Le 18 octobre 2025 dans « Quelle époque ! » (France 2), Léa Salamé recevait ses anciens collègues de France Inter. Épicé sur le papier, le cocktail fut explosif à l’écran : cascade de mondanités et déluge de flatteries. Une fois de plus, la télévision a mis en scène l’entre-soi de journalistes s’adonnant à l’autocongratulation. Un grand moment de dépolitisation médiatique !

(...) Comme à chaque rentrée médiatique, le gratin de France Inter se donne en spectacle hors les murs. (...)

Avec le transfert de Léa Salamé de la grand-messe matinale de France Inter à la grand-messe vespérale de France 2, le théâtre de la saison 2025 était tout trouvé : non pas au 20h, point trop n’en faut, mais dans l’émission « Quelle époque ! », dont Léa Salamé est à la fois l’animatrice et la coproductrice via sa société Marinca Prod – un attelage aussi banal que lucratif dans l’audiovisuel public. Nous sommes donc le 18 octobre sur France 2 et c’est jour de fête : l’hôtesse ne cache pas son plaisir de siéger en plateau au côté de « [s]on ancienne famille », Nicolas Demorand, Sonia Devillers et l’immanquable Benjamin Duhamel. Une longue séquence s’amorce alors, où tout (ou presque) n’est que flagornerie. Meilleur du pire : (...)

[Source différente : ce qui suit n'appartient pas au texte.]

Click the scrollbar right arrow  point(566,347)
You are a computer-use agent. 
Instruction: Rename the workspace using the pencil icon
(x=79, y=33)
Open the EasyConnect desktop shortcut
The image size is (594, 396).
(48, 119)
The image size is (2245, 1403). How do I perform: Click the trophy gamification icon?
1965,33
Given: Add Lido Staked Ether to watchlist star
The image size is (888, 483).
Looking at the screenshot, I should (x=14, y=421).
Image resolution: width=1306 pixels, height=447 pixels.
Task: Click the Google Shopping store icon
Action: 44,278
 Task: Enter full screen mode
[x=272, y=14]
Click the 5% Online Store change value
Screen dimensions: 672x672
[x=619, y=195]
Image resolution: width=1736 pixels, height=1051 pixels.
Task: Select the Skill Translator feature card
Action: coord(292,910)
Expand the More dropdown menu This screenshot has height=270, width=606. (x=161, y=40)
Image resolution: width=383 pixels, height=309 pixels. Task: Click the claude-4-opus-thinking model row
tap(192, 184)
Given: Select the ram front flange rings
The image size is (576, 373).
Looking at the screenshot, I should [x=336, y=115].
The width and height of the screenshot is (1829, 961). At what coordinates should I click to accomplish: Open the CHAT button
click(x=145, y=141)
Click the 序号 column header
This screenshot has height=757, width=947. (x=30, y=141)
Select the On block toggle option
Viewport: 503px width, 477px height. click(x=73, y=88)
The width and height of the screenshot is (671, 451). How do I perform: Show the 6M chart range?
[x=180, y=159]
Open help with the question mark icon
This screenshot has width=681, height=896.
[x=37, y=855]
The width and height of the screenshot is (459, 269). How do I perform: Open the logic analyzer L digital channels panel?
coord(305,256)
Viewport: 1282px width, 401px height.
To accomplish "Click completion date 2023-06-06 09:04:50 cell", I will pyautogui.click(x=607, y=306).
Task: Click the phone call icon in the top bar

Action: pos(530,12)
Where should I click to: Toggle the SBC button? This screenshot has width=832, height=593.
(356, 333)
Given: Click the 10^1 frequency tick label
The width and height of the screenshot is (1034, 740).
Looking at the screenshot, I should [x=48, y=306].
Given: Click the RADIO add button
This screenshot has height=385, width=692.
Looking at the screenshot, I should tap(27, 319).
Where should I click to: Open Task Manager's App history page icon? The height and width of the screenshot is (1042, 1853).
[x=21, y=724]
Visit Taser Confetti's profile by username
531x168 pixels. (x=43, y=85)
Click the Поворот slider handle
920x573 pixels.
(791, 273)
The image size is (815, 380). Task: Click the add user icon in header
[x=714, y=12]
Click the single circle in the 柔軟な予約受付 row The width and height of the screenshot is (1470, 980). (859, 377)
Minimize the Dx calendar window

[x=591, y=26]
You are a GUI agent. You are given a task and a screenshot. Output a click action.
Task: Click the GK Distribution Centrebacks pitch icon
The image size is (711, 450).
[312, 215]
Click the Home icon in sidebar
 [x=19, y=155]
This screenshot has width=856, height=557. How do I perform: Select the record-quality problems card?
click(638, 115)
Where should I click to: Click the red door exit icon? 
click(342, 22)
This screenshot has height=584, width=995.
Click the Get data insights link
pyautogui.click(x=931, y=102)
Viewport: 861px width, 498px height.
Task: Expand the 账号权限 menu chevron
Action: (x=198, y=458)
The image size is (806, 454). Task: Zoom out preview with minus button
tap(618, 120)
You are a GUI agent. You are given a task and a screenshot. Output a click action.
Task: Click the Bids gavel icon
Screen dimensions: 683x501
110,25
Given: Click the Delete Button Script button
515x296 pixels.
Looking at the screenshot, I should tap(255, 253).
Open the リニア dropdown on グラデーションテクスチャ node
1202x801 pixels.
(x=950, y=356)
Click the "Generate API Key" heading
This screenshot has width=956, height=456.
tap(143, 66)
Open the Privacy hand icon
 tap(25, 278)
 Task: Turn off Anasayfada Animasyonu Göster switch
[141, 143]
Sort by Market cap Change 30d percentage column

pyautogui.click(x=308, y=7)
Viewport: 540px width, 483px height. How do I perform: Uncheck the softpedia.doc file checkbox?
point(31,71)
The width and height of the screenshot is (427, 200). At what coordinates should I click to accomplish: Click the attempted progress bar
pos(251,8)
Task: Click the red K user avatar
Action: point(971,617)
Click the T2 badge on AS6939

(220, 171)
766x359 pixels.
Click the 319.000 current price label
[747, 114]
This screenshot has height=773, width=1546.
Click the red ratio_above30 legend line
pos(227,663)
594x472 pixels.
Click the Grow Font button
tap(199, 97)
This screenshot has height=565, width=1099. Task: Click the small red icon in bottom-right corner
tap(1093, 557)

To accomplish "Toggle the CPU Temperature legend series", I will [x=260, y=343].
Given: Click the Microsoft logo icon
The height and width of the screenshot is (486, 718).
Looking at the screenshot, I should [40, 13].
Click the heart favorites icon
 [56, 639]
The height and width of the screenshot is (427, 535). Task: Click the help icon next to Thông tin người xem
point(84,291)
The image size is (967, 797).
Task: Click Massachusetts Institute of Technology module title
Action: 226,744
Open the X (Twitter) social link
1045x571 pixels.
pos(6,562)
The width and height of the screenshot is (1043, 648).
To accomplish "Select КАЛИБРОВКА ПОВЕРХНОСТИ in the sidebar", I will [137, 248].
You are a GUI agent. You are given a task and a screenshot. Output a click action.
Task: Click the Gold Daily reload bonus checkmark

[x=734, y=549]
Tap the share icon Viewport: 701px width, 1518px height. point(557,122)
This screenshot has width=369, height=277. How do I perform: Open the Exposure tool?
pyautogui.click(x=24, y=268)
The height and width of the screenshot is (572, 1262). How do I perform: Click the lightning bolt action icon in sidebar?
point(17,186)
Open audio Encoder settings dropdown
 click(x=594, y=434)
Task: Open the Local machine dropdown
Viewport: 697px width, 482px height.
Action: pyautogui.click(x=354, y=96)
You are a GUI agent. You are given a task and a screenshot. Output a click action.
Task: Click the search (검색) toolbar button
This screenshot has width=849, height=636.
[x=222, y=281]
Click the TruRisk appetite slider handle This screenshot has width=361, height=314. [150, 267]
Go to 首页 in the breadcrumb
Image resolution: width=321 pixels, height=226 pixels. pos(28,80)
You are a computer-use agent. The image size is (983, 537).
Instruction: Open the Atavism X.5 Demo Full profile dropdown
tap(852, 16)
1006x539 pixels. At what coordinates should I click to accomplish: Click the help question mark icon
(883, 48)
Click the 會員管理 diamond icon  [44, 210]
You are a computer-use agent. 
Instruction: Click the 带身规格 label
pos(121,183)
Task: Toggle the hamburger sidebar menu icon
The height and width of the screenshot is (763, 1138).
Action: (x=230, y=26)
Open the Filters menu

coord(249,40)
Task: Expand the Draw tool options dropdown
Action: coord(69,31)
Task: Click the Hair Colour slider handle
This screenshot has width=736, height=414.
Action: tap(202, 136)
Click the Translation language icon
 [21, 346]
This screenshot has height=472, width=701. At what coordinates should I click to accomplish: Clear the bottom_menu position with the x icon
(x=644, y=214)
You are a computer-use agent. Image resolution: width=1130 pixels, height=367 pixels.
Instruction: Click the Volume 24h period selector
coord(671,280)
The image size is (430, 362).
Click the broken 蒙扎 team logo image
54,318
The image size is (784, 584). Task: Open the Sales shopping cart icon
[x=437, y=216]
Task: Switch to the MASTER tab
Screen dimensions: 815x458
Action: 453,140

Les séances d’autocongratulation à qui mieux mieux ont en effet occupé plus de la moitié du temps d’antenne (13 minutes et 30 secondes, précisément), auxquelles il faut ajouter trois épisodes de Benjamin-mania pour un total de 5 minutes et 10 secondes. Ces deux « volets » représentent à eux seuls les trois quarts de la séquence dédiée au trio de radio « le plus écouté de France » : « Je me consume d’amour pour moi : je provoque la flamme que je porte », disait Narcisse de lui-même [1].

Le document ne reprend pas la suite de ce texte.